Criticism is a small world, but a big event took place this August. On Sunday 25th The Observer published the last nine film reviews to be written by the eighty year-old Philip French. These last nine completed a critical oeuvre that runs to more than two and a half thousand reviews and six books. The newspaper did their best columnist proud in gathering tributes from film-makers of distinction from across the board. Their contributions cumulatively illustrated the critical art across the spectrum of different hues.
The last sequence of reviews contained all the qualities of writing that were valued by the professionals. I am a reader and, while erudition is nice to have, I look for enthusiasm. So too John Boorman: ‘Philip has never lost the love of movies and the thrill of that moment when the lights go down, so his reviews are generous and positive as well as penetrating.’

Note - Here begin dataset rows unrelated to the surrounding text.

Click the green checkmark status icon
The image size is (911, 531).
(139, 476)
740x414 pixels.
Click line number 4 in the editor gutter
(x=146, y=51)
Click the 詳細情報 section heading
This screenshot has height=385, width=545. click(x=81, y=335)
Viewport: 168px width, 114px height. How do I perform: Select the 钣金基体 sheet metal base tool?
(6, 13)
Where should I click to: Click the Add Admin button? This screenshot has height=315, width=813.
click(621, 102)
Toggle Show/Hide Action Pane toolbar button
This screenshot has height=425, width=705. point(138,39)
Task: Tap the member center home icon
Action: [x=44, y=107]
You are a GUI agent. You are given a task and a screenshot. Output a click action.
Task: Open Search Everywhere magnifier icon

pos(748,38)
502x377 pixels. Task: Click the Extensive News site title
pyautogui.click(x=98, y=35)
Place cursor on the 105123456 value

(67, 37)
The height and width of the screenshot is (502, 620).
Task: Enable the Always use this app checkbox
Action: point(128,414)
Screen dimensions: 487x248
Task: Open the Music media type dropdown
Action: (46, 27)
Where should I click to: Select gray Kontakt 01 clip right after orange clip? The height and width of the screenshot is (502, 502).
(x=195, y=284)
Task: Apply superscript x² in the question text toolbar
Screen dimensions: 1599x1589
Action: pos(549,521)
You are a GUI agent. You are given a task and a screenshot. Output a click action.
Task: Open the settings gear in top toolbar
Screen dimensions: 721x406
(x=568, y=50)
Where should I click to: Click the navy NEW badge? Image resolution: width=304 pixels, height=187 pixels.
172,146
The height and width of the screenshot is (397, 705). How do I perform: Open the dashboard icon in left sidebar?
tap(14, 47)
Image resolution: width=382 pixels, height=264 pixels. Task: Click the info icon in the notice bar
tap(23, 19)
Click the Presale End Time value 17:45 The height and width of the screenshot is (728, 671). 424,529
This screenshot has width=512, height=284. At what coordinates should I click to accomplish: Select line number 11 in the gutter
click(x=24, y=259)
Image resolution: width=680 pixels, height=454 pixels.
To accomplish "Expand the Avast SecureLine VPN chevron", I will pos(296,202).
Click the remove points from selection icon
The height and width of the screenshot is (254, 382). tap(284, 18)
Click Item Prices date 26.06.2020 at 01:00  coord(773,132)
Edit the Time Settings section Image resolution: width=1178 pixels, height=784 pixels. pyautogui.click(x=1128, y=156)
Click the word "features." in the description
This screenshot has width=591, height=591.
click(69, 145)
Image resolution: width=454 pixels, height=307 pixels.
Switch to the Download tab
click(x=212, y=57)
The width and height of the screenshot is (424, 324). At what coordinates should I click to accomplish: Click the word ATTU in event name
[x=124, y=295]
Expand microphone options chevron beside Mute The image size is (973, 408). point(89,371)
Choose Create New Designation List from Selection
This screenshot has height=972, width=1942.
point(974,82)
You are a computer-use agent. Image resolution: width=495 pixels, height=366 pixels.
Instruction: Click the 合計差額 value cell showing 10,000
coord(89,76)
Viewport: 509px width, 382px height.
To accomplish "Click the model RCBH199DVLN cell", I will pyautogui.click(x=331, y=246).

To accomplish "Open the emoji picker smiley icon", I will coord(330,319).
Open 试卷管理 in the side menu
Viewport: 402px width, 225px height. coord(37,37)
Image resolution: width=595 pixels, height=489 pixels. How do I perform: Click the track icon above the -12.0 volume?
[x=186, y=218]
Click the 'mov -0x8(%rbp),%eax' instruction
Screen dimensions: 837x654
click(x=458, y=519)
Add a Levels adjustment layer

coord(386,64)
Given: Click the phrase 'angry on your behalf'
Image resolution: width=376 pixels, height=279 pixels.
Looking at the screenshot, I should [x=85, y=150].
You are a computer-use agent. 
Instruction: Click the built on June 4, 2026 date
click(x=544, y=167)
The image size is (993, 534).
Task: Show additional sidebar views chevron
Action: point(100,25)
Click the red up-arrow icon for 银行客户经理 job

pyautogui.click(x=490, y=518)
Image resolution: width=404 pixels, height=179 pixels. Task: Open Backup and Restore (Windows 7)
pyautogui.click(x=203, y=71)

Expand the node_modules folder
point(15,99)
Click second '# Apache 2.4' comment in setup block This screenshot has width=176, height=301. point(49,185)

On seeing Jurassic Park this week in its new 3D version, French recants wholeheartedly his lukewarm response to the original, publicity-laden release of 1993: ‘I would like to take this last opportunity to say publicly that I loved every fascinating, suspenseful, frightening, skilfully calibrated minute of it.’
The critic’s tool is language, and the decent critic uses it a manner that sets the art before the gaudy self-promotion of the writer. Walter Hill makes praise of the quality of the French prose: ‘Philip French’s writing has always been remarkably clear-headed and cleanly expressed.’ So, in his valedictory issue, French describes the originalDeep Throat as located in ‘a brief demented period in the early 1970s.’ Lovelace itself he calls a ‘dubious, dislikeable film’ which ‘has it both ways by telling her story as a raunchy Rashomon.’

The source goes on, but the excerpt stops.